A case of ruptured descending thoracic aortic aneurysm into the right pleural cavity: importance of preoperative drainage of the right pleural cavity.

作者信息

Akiyama K, Takazawa A, Hirota J, Yamagishi H, Akazawa T

机构信息

Department of Cardiovascular Surgery, Iwaki Kyoritsu General Hospital, Iwaki City, Fukushima, Japan.

出版信息

J Cardiovasc Surg (Torino). 1998 Dec;39(6):869-71.

PMID:9972919
Abstract

We present an unusual case of a ruptured descending thoracic aortic aneurysm into the right pleural cavity of a patient with pectus carinatum.
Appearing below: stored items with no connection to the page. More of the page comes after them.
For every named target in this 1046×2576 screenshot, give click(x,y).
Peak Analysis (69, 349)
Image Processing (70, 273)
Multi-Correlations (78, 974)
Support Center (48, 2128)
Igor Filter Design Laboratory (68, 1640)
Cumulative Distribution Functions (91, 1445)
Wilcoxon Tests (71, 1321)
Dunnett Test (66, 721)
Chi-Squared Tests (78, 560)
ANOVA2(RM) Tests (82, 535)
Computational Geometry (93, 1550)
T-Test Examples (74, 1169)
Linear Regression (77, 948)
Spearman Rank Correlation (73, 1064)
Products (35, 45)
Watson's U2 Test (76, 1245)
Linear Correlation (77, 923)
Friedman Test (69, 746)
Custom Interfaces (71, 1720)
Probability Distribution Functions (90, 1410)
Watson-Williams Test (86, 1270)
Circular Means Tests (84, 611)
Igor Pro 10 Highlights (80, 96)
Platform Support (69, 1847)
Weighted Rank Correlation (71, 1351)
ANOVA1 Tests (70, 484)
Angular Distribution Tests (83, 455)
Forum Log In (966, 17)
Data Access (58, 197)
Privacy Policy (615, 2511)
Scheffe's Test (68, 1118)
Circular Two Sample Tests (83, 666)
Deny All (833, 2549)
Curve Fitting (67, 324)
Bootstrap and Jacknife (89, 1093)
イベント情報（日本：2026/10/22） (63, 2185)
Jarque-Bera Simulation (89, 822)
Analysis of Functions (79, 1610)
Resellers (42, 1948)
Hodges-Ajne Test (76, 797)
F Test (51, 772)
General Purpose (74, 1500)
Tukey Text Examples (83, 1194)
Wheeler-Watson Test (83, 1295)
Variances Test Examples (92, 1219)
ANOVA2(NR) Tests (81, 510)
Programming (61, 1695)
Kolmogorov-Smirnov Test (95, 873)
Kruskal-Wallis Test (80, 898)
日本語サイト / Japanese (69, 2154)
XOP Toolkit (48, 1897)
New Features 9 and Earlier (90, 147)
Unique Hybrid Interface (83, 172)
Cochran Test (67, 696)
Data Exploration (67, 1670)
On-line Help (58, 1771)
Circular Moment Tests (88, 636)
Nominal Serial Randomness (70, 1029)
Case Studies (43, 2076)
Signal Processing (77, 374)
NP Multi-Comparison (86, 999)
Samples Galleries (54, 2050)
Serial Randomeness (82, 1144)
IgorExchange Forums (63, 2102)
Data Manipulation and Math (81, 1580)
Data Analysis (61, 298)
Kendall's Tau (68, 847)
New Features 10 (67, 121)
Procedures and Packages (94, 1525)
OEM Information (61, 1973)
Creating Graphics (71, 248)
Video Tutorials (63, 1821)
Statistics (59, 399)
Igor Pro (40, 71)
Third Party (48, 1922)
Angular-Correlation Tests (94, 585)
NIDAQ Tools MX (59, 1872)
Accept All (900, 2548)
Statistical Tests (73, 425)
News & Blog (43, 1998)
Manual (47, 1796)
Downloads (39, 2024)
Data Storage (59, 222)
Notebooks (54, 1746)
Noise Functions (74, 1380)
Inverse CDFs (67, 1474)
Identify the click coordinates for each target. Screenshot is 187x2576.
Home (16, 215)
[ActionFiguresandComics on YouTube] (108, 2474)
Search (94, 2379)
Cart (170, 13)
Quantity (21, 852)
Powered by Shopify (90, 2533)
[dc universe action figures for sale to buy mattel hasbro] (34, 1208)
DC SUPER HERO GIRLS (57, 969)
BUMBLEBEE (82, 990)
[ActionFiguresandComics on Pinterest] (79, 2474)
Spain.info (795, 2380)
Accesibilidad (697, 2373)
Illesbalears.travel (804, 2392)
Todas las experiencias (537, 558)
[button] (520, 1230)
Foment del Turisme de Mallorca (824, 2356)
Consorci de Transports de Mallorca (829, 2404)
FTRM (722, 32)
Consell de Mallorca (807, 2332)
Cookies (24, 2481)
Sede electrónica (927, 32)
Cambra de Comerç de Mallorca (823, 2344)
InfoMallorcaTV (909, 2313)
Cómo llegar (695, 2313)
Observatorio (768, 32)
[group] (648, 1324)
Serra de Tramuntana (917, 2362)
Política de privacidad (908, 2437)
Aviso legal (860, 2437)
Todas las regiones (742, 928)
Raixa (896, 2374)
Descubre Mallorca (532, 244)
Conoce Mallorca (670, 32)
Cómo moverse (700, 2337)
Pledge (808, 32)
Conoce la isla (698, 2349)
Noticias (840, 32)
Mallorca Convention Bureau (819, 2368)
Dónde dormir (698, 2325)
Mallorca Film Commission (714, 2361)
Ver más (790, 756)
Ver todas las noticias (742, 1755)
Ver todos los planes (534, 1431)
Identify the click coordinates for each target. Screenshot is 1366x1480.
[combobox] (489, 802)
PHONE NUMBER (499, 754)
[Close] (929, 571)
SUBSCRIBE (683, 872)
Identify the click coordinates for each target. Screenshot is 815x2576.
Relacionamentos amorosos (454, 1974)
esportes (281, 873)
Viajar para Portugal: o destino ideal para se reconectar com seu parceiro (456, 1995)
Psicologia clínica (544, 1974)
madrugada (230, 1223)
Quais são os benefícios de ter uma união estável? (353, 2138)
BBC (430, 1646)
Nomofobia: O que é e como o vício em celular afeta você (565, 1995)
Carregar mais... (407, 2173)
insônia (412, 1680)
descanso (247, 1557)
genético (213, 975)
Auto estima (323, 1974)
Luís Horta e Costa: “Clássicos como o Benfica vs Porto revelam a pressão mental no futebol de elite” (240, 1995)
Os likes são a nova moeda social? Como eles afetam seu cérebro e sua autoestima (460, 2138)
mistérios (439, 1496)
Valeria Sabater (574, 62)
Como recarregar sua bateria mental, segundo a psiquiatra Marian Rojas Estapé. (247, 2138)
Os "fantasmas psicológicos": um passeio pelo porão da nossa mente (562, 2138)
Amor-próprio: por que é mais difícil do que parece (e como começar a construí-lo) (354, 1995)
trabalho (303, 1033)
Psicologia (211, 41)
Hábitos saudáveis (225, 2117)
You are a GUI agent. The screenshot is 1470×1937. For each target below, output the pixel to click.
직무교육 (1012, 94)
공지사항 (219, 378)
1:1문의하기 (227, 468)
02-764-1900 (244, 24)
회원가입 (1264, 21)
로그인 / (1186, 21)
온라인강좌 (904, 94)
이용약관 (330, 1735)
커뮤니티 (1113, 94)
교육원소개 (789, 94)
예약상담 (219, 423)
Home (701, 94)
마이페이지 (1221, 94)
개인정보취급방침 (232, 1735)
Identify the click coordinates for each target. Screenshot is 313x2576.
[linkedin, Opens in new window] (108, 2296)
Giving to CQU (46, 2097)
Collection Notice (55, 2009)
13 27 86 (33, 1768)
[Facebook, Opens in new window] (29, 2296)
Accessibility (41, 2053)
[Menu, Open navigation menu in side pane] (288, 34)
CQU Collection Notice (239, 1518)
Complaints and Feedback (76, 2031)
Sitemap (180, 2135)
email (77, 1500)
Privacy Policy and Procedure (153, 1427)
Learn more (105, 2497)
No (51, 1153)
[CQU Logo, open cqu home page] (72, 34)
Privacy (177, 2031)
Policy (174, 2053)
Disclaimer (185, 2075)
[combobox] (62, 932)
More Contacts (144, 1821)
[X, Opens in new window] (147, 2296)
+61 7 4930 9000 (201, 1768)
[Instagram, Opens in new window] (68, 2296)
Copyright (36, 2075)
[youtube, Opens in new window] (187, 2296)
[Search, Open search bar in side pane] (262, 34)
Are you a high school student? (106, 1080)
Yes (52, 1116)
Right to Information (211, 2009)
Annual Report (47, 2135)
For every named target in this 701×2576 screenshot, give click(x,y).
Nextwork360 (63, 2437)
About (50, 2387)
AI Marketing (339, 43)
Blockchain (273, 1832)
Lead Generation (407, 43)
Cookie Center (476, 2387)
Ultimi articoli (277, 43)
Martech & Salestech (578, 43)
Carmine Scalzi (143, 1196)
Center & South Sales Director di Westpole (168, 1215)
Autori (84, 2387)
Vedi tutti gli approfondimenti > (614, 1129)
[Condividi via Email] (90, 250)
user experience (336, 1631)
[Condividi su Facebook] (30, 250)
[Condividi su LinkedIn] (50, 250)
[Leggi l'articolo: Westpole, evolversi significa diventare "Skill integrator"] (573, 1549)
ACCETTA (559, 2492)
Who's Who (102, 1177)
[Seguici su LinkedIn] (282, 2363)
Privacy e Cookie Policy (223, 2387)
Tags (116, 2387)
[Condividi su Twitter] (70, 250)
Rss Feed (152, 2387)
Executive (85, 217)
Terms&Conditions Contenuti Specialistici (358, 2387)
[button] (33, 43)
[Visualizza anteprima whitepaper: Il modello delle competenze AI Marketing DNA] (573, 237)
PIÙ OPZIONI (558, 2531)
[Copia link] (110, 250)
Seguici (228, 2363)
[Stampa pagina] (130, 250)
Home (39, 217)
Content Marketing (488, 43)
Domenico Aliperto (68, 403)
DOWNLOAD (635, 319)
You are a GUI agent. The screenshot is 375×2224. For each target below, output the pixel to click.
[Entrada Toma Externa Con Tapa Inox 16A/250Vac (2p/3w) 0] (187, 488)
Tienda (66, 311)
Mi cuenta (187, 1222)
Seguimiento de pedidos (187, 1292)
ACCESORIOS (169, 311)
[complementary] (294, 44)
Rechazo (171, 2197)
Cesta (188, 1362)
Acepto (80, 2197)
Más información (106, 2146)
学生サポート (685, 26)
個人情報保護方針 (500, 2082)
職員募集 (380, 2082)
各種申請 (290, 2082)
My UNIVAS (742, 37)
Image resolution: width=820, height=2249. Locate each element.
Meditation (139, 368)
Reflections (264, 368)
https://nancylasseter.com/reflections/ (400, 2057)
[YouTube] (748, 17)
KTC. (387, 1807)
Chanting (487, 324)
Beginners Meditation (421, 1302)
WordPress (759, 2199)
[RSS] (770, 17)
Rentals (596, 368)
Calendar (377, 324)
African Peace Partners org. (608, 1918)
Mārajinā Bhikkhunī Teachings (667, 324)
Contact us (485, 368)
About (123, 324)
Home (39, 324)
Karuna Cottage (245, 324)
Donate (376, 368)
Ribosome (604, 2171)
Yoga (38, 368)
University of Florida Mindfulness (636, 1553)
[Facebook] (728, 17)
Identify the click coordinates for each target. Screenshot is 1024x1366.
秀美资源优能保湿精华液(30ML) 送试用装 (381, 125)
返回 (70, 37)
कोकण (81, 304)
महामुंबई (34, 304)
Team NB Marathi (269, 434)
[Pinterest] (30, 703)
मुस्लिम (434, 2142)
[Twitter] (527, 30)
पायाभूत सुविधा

The presence of pectus carinatum played an important role in the development of the aneurysm at the atypical site and the rupture into the right pleural cavity. A small amount of right pleural bleeding on admission can increase and develop to massive hemothorax until emergency operation. Massive bleeding in the right pleural cavity where the dependent lung is located causes atelectasis and increased shunt fraction under one lung ventilation. Therefore, continuous drainage of the right pleural cavity is essential to prevent serious hypoxia during graft replacement in a case of ruptured descending thoracic aneurysm into the right hemithorax.

摘要

我们报告了一例罕见病例,一名鸡胸患者降主动脉瘤破裂进入右侧胸腔。鸡胸的存在在非典型部位动脉瘤的发展以及破裂进入右侧胸腔过程中起到了重要作用。入院时少量的右侧胸腔出血可能会增加并发展为大量血胸,直至进行急诊手术。位于患侧肺所在的右侧胸腔大量出血会导致肺不张,并在单肺通气时增加分流分数。因此,对于降主动脉瘤破裂进入右半胸的病例,在进行移植置换时,持续引流右侧胸腔对于预防严重缺氧至关重要。